Hard to believe that no one had looked into this before, but now someone has: Exposing your kids to museums will enrich them forever.
A few high-powered museums, including New York's Whitney and Los Angeles' Museum of Contemporary Art, wanted to know whether their youth programs were valuable. So they got together and commissioned a study. As Smithsonian reports:
"They recruited over 300 former participants of four programs for teens that have been in existence since the 1990s. Alumni, whose current ages range from 18 to 36, were given a questionnaire and invited to focus groups and profile sessions to find out how they viewed their participation years after the fact.
Among the alumni surveyed, a whopping 75 percent of alumni rated the teen program experience as the most positive influence on their own lives, surpassing family, school and their neighborhoods. Nearly 55 percent thought that it was one of the most important experiences they’d ever had, regardless of age. And two-thirds said that they were often in situations where their experience in museums affected their actions or thoughts."
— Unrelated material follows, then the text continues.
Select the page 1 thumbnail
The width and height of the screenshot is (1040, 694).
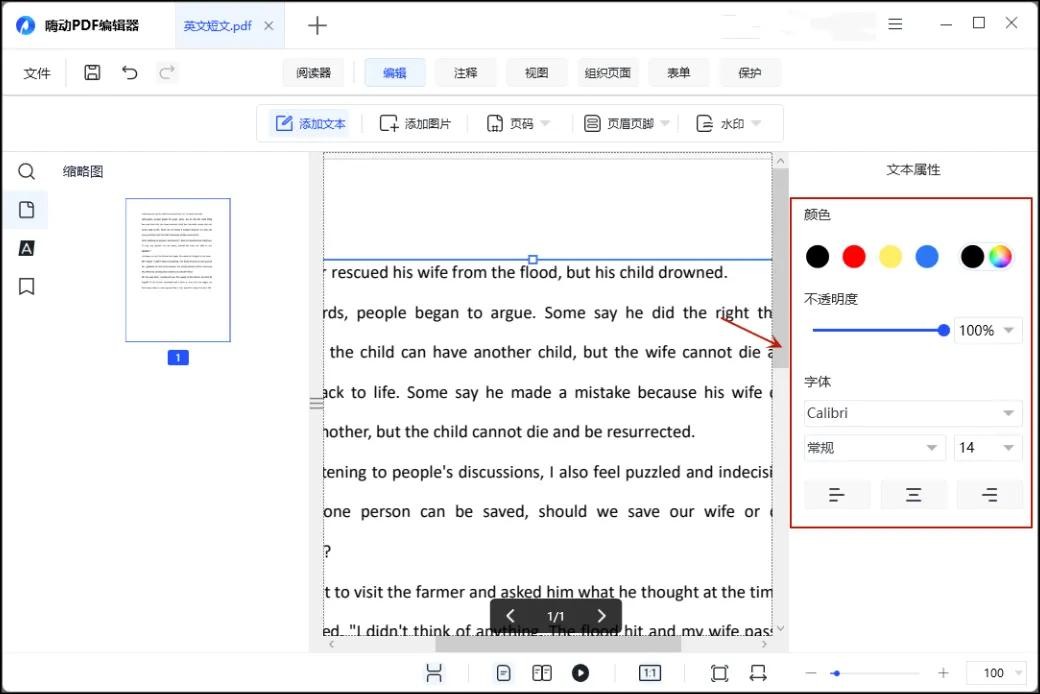point(178,270)
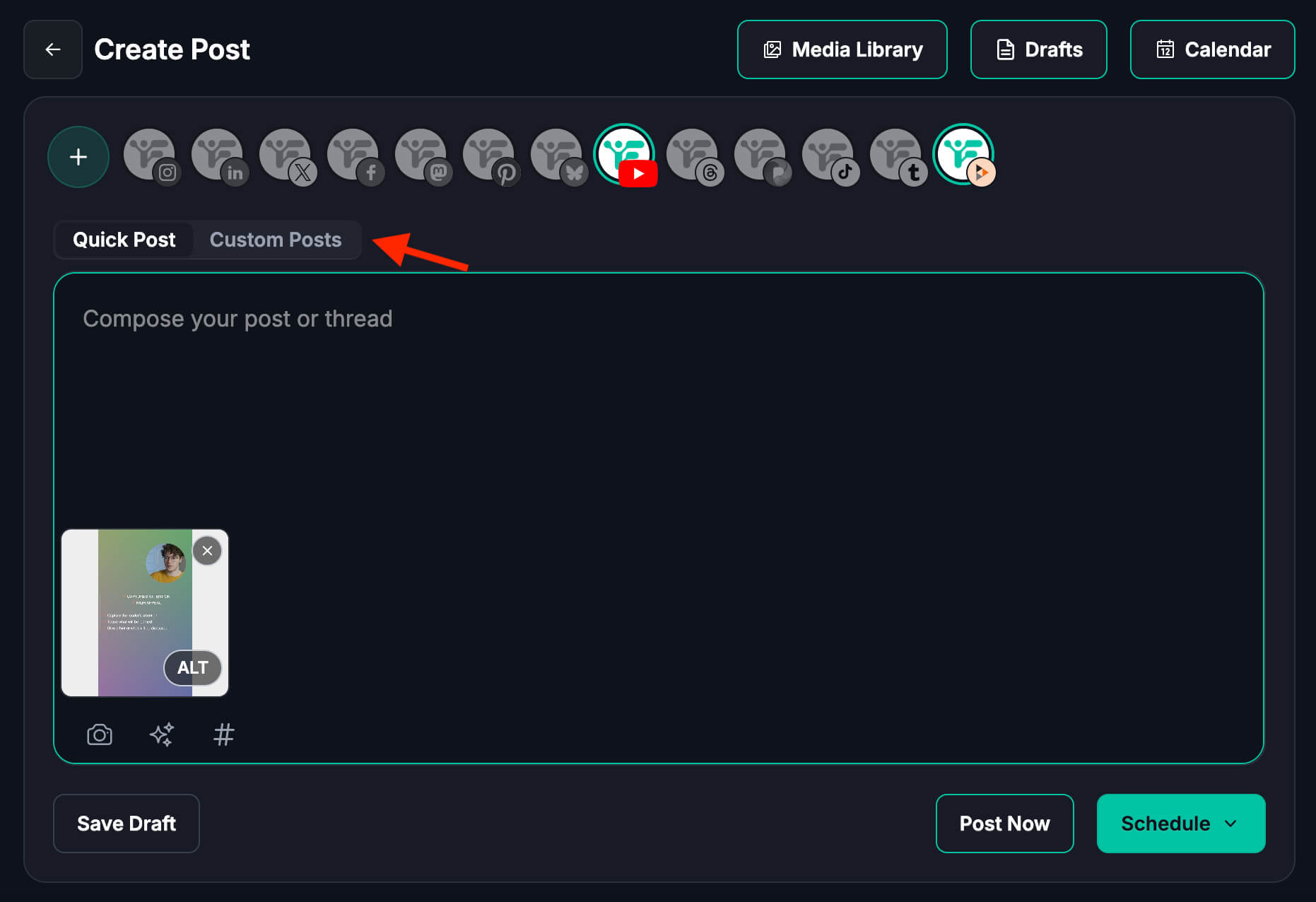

Sure, part of the high marks might also have to do with their upbringing, because the kinds of family that might expose a kid to a museum's programs are also more likely to encourage artistic and diverse thinking. But the result was unmistakable: that exposure matters.
And, as Smithsonian
points out, the findings are backed up anecdotally by other studies.
"Though the study is the first of its kind to explore the impact of teen-specific art programs in museums, it reflects other research on the tangible benefits of engaging with the arts. A decade of surveys by the National Endowment for the Arts found that childhood experience with the arts is significantly associated with their income and educational attainment as adults. Other studies have linked arts education to everything from lower drop-out rates to boosts in critical thinking skills and cultural mobility."